Turkish gov't signals improvements only for pensions below 10,000 liras

Turkey's ruling AKP group chair Abdullah Güler signaled that the government would implement improvements only for pensioners receiving less than 10,000 and there would not be a flat-rate raise increase for all pensioners.

Duvar English

Turkey's vice president and its finance minister plan to discuss a possible increase in the minimum monthly pension payment with officials from the ruling Justice and Development Party (AKP).

The minimum monthly pension payment for each person is 10,000 lira ($304) for 2024, but the Turkish opposition has been calling on the government to increase it, saying that people are struggling with soaring inflation.

The government earlier said there were no plans to increase the minimum wage or minimum pension payments despite calls from the opposition, but Turkish media recently reported that an internal debate on the matter had started.

AKP spokesperson Ömer Çelik said on July 8 the party was studying the matter, but that there had been no final decision.

"We will continue to support all segments of society, with the main aim being to protect the medium-term economic programme," Çelik told reporters.

AKP Parliamentary Group on July 10 organized a closed group meeting and also discussed pensions. Since President Recep Tayyip Erdoğan was in the U.S., the meeting was chaired by AKP group chair Abdullah Güler.

Güler stated that Vice President Cevdet Yılmaz and Finance Minister Mehmet Şimsek will meet him and AKP deputy group chair Mustafa Elitaş to discuss the matter, without giving a specific date.

Speaking to reporters after the meeting, Güler, stated that efforts to increase the minimum pension are underway, but the work has not yet been completed.

Güler noted that an improvement in pensions for all retirees has not been considered. He stated that the increase could only apply to pensions below 10,000 lira and said he does not expect a flat-rate increase for all pensions.

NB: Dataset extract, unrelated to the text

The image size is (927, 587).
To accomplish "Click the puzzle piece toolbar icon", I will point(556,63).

Güler acknowledged the criticism that not improving pensions for those receiving more than 10,000 lira would create an "injustice." He underscored, "It is necessary to carefully calculate a regulation that will not disrupt the system. There should also be a forward-looking regulation regarding the pension system."

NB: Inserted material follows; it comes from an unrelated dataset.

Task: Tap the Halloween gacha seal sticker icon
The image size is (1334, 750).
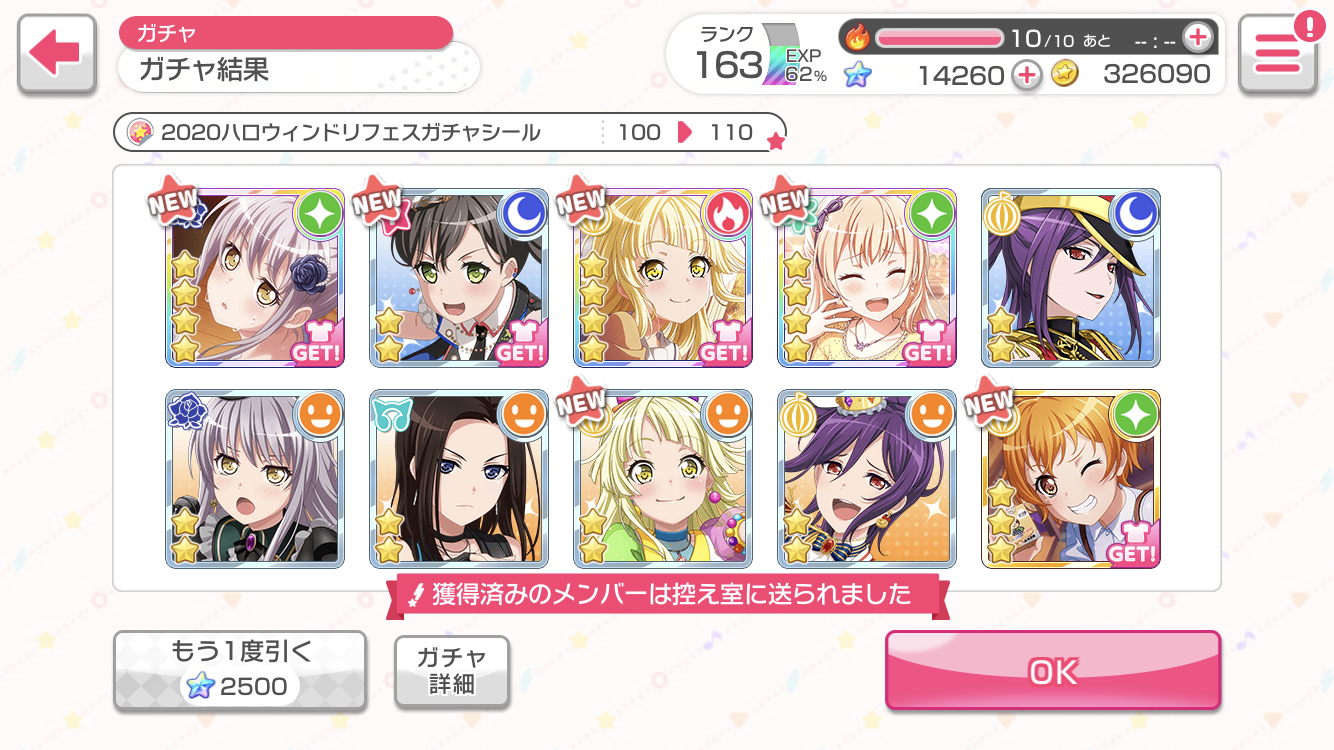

In Turkey, the hunger threshold in June reached 18,980 liras ($580) while the poverty threshold rose to 61,820 liras ($1,890).

In a joint press statement on July 9 by the country'S three biggest labor confederations, the Confederation of Turkish Trade Unions (TÜRK-İŞ), the Confederation of Revolutionary Trade Unions of Turkey (DİSK), and the Confederation of Turkish Real Trade Unions (HAK-İŞ) called the government to urgently increase the minimum wage and equalize lowest pension with the minimum wage level.